The immediate impact of the ruling is that it will allow states to resume executions, which had been on hold since September while the high court considered this appeal. No executions are scheduled in the next few weeks.

The ruling gives guidance to other states, some of which may have to modify their procedures to fall in line with Kentucky's method and thereby survive judicial scrutiny.

Kentucky inmates Ralph Baze and Clyde Bowling Jr. brought suit in federal court three years ago, questioning that state's three-chemical mixture and the procedures used to administer it.

They claim that the first drug, sodium thiopental, which renders the prisoner unconscious, wears off too quickly and that some prisoners are actually awake and able to feel pain as the procedure continues.

The second drug, pancuronium bromide, paralyzes all muscle movement and then prevents the condemned person from speaking and expressing awareness of pain, according to the suit, and the third drug, potassium chloride, which induces cardiac arrest, is "excruciatingly painful in a conscious person."

"We ... agree that petitioners have not carried their burden of showing that the risk of pain from maladministration of a concededly humane lethal injection protocol, and the failure to adopt untried and untested alternatives, constitute cruel and unusual punishment," Roberts said. His opinion had the support of only two other justices. Three others agreed with the outcome but wrote separate concurring opinions.

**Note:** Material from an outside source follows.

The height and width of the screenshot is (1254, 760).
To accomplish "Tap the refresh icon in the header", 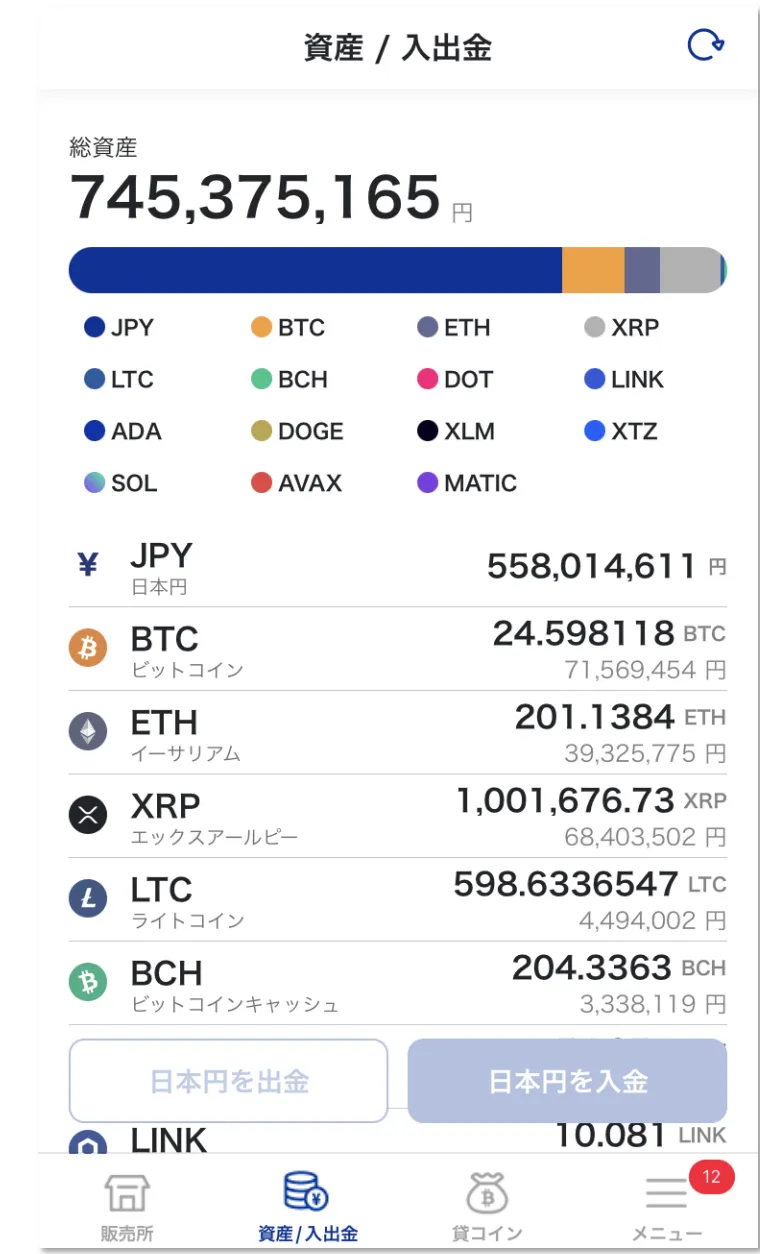I will (705, 45).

Justices Ruth Bader Ginsburg and David Souter dissented. Ginsburg said Kentucky failed to consider "readily available safeguards" to ensure inmates were not subject to pain. She urged the state to revise its procedures, which she suggested might create "an untoward, readily avoidable risk of inflicting severe and unnecessary pain."

Baze, 52, admits killing Powell County Sheriff Steve Bennett and Deputy Arthur Briscoe in 1992 while the lawmen were trying to serve him with arrest warrants.

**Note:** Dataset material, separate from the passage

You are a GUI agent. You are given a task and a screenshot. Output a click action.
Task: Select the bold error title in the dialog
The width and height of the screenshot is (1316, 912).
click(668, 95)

Bowling was convicted of killing Edward and Tina Earley in Louisville in 1990. Their 2-year-old son was wounded in the attack in the couple's dry cleaning business parking lot. Bowling's lawyers have claimed prosecutorial misconduct and say their client has a low IQ.

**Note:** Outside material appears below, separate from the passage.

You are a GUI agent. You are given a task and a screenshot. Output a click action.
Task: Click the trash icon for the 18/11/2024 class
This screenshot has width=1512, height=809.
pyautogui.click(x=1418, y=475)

State officials have said that their lethal-injection procedures are in line with other states and that a doctor is on site and available to provide any pre-execution medical care to the inmate.

A Texas inmate was put to death the day the high court accepted the Kentucky cases in late September, but since then, the justices have stepped in and imposed a de facto moratorium nationwide.

Only 26 people were executed last year, the lowest total in more than a decade. No executions have taken place this year.

The justices spent nearly six months debating the threshold when execution procedures become unconstitutional. Both sides of this politically charged national debate were hoping for clear guidelines from the Supreme Court to help guide capital inmates and the courts.

Different states and different judges have applied different standards over whether an inmate can make a challenge to the method of execution.

Recent executions in Florida and Ohio were rife with problems, taking much longer than expected when technicians had trouble inserting IVs into the prisoners' veins.

The Supreme Court ruled in 2006 that prisoners could make last-ditch legal challenges to the method of execution, using claims that they would suffer a painful death.

"The question before the court was how much risk of unnecessary pain is too much risk of unnecessary pain under the Constitution," said Edward Lazarus, an appellate attorney and Supreme Court legal analyst. "There is evidence to show that this is somewhat of an inhumane way to approach this, but there's going to be a group of justices who really think we shouldn't be in the business of micro-managing the death penalty, [who say] if state legislatures think that this is OK, that's going to be fine with us."